The example in Section 3.3 is a fairly common framework, and it makes sense to automate it using TCL procedure. For example the test name and command line could be passed as arguments to the procedure as follows.

proc runmytest { test_name command_line } {
    global verbose

    # When verbose, tell the user what we are running
    if { $verbose > 1 } {
        send_user "starting $command_line\n"
    }
    
    # Run the program.
    spawn $command_line
    
    expect {
        # Check for any warning messages in the output first
        Warning {
        fail "$test_name: warning: $expect_out(buffer)"
        }
    
        # Check for any error messages
        ERROR {
        fail "$test_name: error: $expect_out(buffer)"
        }
    
        # The string indicating successful completion
        "Test complete" {
             pass "$test_name\n"
        }
    
        # EOF and timeout only come after everything else. EOF must be an error.
        eof {
        fail "$test_name: EOF\n"
        }
    
        # Timeout requires inspection to determine the cause of failure.
        timeout {
            unresolved "$test_name: timeout"
        }
    }
}
	  

The code is identical, except we must note from within the procedure that verbose is a global variable.

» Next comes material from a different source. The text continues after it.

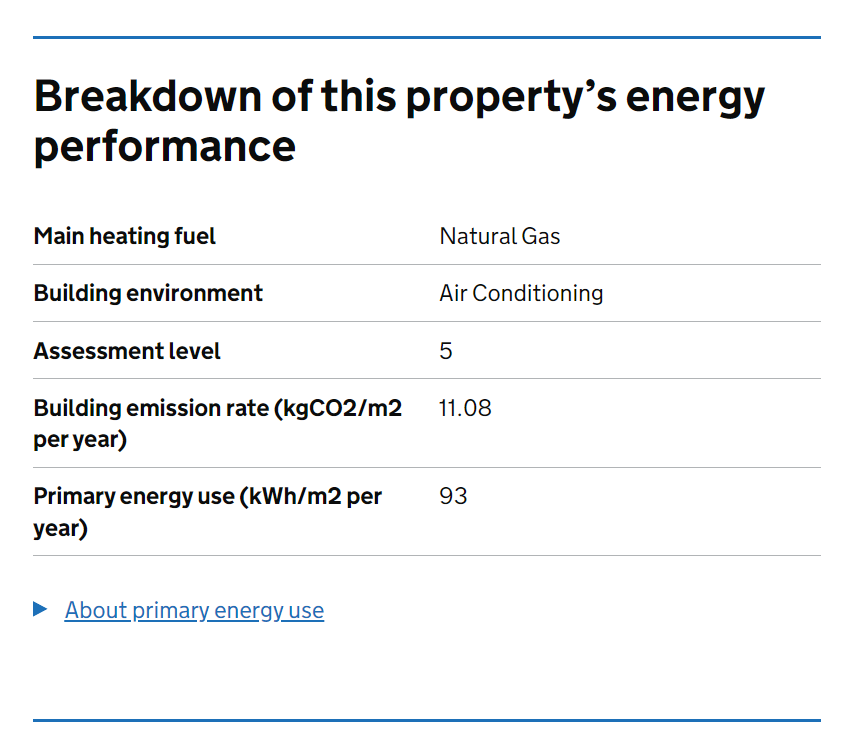Click the Main heating fuel label

124,236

Our series of tests could then just be as follows

# Timeout reduced to 3 seconds
set timeout 3

runmytest "Simple test" "or32-elf-sim -f default.cfg test-prog.or32"
runmytest "Harder test" "or32-elf-sim -f default.cfg test-prog2.or32"
runmytest "Hardest test" "or32-elf-sim -f default.cfg test-prog3.or32"
	  

The correct place for a procedure shared amongst a number of tests like this is the tool configuration file (see Section 2.4).